Web accessibility means building sites that people with disabilities can actually use, including those who navigate with a screen reader, a keyboard instead of a mouse, voice control, or a screen magnifier. It’s the difference between a site that works for everyone and one that quietly locks out a large share of your audience.
Most of the confusion around accessibility comes from the alphabet soup: WCAG, POUR, A, AA, AAA, ADA. This guide explains what those standards actually are, what conformance levels mean, and how to approach accessibility as something you build in rather than bolt on. Where the topic touches law, we’ll point you to authoritative sources rather than pretend to give legal advice.
WCAG: the standard everyone points to
The core standard is the Web Content Accessibility Guidelines (WCAG), published by the World Wide Web Consortium (W3C) through its Web Accessibility Initiative. When someone says a site should be “accessible,” they almost always mean it should conform to WCAG. It’s the reference point that most policies, procurement requirements, and design systems build on.

# [Data segment]
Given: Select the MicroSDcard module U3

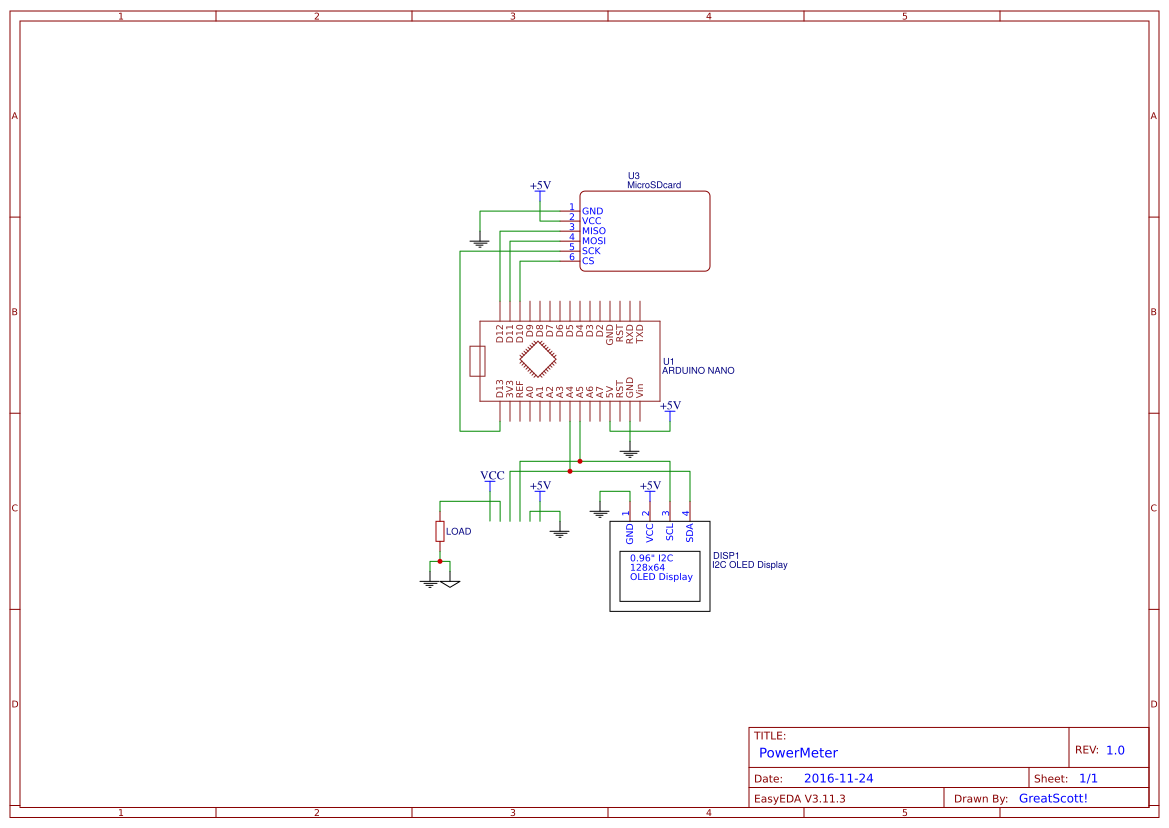Looking at the screenshot, I should click(645, 230).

# [Direction]
Copy the web accessibility passage starting at "Most of the" and ending at "give legal advice.", changing "guide" to "article".

# [Solution]
Most of the confusion around accessibility comes from the alphabet soup: WCAG, POUR, A, AA, AAA, ADA. This article explains what those standards actually are, what conformance levels mean, and how to approach accessibility as something you build in rather than bolt on. Where the topic touches law, we’ll point you to authoritative sources rather than pretend to give legal advice.